_PASSAGE_
* BEGIN *
The Bullroarer Atlas

AUSMAIN-015 - secondary catalog

Kaiabara

Australia - Wide Bay - Burnett, inland from Maryborough - Southeast Queensland

Restricted

Howitt's 1904 figure of a Kurnai (Gunai) bull-roarer, lattice-hatched from edge to edge with a frayed cord at the grip; the Kaiabara pundunda...
Representative image. Howitt's 1904 figure of a Kurnai (Gunai) bull-roarer, lattice-hatched from edge to edge with a frayed cord at the grip; the Kaiabara pundunda of the Wide Bay–Burnett district, sounded in the scrub after intertribal Dora fights and kept hidden from women, has not been photographed. A. W. Howitt, The Native Tribes of South-East Australia (1904), fig. 37 Public domain Image source

Pundunda

Pundunda — the Kaiabara name for the bull-roarer sounded in the scrub after the Dora fight; forbidden to be seen by women.
* END *
_SUPPLIED INFORMATION_
* BEGIN *
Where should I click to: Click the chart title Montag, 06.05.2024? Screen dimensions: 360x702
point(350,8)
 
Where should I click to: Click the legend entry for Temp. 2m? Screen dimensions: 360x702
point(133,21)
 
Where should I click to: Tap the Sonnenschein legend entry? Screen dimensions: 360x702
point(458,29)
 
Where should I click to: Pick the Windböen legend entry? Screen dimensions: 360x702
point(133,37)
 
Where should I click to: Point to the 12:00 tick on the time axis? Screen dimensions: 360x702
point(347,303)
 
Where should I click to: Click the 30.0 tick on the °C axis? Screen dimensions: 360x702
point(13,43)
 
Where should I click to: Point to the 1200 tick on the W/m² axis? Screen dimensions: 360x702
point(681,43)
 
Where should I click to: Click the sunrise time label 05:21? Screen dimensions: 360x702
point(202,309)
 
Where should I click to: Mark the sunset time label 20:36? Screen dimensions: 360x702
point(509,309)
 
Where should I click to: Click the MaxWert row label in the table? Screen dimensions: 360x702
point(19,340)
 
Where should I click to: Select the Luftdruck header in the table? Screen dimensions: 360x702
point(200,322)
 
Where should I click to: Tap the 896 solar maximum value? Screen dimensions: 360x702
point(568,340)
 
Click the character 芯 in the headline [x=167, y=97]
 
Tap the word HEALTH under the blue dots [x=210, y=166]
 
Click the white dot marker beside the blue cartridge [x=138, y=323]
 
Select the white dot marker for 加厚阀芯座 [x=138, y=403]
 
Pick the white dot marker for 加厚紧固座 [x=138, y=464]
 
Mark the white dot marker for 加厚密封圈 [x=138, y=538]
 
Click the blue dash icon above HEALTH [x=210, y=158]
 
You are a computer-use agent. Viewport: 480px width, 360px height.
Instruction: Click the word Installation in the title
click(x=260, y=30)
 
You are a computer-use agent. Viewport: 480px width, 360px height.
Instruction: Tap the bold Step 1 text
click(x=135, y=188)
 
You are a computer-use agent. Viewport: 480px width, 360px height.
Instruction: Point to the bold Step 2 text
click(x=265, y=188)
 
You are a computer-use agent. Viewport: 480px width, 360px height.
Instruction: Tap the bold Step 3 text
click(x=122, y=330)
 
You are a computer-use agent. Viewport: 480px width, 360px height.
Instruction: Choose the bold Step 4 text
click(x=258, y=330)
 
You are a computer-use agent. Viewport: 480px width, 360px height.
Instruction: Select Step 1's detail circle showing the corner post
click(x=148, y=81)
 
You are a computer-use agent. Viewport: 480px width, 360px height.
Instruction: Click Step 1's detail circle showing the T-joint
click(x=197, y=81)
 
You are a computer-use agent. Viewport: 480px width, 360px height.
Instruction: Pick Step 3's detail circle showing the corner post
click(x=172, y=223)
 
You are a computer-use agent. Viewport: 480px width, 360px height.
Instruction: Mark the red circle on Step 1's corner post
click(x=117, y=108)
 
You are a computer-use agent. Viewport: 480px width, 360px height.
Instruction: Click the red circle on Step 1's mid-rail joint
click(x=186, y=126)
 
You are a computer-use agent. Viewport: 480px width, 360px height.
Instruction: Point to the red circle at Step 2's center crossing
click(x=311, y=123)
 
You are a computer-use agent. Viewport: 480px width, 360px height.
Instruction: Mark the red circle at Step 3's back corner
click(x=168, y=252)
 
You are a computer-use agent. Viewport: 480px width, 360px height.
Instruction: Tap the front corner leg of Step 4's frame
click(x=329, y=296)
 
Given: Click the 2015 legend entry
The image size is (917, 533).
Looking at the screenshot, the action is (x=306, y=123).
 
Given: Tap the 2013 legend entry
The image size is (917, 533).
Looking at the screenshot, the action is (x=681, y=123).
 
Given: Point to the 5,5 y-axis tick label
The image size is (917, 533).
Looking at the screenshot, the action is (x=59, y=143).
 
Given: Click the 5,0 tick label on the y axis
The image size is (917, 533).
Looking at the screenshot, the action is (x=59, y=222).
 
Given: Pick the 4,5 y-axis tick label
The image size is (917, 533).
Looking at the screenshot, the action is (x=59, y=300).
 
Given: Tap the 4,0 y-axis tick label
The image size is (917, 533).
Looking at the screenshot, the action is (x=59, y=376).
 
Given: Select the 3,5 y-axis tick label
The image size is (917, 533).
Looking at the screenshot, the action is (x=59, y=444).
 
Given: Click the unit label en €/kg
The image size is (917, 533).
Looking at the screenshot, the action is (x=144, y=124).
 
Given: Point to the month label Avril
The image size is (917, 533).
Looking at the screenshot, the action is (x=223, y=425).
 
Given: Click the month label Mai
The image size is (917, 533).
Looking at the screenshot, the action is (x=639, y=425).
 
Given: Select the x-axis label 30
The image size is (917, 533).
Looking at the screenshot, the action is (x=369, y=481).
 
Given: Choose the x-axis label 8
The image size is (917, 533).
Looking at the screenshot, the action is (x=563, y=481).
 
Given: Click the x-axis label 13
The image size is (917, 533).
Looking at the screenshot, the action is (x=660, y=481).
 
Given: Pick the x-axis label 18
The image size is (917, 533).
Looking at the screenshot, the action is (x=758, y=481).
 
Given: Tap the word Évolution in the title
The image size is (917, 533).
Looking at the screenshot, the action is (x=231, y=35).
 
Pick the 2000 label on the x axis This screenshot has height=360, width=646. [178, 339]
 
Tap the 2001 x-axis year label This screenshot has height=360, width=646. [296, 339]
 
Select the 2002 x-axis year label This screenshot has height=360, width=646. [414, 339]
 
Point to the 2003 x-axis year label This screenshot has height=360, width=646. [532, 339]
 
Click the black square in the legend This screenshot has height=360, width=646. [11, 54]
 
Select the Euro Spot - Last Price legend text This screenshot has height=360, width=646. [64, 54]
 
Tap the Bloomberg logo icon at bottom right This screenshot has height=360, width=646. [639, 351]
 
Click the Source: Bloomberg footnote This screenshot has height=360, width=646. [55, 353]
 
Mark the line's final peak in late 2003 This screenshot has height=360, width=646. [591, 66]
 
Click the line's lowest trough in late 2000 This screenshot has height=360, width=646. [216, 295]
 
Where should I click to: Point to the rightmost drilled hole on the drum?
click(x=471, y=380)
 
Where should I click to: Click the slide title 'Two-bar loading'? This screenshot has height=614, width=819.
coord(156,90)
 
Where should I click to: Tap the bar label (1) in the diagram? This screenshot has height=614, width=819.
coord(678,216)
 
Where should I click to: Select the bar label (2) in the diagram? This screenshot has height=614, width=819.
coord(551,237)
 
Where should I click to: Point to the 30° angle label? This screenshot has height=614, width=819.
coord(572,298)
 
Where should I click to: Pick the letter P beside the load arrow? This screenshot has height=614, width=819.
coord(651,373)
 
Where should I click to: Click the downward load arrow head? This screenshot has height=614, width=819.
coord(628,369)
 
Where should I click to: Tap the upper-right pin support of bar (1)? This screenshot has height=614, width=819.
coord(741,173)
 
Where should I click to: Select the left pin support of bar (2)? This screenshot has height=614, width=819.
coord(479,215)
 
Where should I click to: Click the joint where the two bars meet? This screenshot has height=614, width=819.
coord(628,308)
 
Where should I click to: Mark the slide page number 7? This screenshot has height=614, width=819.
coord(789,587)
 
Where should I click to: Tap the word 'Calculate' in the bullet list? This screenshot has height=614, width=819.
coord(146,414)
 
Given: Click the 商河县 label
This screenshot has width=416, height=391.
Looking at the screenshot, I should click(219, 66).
* END *
_GOAL OF THE EXERCISE_
For each statement below, answer yes or no on whether it agrees with the Kaiabara bull-roarer entry, and quote the words of the entry that settle it. (a) The Kaiabara pundunda has been photographed. (b) Women were not allowed to see the pundunda. (c) The pundunda was sounded out on open plains.

_FINAL RESULT_
(a) No: "has not been photographed."
(b) Yes: "forbidden to be seen by women."
(c) No: "sounded in the scrub after the Dora fight."